Lines of the listing that contain "computer" need to be copied.

___ RECORDED DATA

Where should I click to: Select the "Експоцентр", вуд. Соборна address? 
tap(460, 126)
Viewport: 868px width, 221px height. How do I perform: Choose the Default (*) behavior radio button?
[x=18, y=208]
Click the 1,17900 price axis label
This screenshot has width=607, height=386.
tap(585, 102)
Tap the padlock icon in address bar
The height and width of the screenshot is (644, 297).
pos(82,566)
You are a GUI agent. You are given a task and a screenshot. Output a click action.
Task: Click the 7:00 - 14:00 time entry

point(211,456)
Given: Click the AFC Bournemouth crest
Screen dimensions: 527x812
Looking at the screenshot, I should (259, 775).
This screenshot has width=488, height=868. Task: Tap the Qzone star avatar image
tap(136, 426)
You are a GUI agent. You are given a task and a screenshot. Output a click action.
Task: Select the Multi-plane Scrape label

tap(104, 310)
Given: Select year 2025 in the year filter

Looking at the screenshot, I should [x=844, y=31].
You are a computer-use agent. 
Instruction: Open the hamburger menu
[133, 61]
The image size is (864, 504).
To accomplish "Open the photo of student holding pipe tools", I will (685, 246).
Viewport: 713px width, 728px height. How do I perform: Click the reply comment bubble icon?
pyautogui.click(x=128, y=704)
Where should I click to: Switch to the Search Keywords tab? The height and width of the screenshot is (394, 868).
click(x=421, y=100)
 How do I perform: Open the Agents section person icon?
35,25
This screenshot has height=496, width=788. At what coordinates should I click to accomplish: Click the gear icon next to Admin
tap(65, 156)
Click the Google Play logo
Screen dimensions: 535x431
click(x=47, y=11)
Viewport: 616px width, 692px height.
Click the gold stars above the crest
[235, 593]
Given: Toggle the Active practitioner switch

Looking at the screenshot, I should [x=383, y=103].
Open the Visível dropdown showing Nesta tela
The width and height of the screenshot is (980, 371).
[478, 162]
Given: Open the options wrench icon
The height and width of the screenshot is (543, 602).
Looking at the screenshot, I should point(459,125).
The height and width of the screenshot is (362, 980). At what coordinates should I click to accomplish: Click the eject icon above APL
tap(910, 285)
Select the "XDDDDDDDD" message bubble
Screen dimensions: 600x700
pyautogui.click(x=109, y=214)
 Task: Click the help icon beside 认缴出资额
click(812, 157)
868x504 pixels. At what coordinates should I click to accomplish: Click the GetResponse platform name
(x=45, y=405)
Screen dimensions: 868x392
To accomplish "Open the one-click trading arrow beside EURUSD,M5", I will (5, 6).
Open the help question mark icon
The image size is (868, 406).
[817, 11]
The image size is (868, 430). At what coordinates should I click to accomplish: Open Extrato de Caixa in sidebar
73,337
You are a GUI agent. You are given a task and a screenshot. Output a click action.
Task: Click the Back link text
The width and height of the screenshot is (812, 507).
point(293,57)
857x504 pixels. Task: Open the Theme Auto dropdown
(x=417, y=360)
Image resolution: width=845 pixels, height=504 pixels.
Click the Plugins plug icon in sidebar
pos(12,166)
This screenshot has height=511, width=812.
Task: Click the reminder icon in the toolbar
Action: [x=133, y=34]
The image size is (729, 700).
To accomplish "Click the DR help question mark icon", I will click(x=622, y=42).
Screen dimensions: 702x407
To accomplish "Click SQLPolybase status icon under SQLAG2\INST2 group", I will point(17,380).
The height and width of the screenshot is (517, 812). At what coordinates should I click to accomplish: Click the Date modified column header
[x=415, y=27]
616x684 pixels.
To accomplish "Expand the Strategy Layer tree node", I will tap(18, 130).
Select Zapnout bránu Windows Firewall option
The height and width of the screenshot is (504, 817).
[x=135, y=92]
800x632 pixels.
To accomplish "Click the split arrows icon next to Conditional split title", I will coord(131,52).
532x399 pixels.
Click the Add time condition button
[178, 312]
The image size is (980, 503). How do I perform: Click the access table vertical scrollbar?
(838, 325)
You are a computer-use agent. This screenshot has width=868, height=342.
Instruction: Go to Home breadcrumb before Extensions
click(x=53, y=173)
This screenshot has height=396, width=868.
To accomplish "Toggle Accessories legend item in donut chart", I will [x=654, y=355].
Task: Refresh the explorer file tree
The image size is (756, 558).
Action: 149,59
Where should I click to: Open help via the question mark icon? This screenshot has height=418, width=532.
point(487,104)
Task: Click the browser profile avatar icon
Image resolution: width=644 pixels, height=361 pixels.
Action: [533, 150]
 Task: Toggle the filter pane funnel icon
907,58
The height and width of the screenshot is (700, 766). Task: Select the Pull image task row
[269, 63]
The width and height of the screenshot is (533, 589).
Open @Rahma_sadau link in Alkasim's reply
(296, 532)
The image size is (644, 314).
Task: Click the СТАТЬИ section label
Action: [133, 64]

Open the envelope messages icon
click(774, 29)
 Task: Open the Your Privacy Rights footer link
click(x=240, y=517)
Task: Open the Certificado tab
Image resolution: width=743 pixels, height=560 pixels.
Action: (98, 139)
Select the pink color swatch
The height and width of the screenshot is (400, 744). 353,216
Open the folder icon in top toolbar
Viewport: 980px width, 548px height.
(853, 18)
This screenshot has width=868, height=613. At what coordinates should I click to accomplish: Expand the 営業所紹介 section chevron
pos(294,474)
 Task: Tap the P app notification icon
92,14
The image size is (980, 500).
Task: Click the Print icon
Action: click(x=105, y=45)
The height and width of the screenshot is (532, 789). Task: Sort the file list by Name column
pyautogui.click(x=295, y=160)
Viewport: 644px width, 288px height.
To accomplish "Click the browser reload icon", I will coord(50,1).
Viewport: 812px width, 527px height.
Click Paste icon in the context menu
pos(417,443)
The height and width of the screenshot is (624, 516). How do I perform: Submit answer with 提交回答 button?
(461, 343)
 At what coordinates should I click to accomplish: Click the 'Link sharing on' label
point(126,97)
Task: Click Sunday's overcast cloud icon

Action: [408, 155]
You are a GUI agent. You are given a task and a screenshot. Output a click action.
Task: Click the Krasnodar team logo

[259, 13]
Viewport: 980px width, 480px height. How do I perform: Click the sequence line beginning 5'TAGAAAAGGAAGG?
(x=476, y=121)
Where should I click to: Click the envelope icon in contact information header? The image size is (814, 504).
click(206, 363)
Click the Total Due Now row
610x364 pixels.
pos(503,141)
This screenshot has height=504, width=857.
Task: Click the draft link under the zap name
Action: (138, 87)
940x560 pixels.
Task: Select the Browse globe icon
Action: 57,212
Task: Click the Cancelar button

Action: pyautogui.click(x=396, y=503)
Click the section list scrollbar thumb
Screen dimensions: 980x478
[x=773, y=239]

______

• _TASK OUTPUT_
You are a computer-use agent. 
You are a computer-use agent. This screenshot has width=868, height=342.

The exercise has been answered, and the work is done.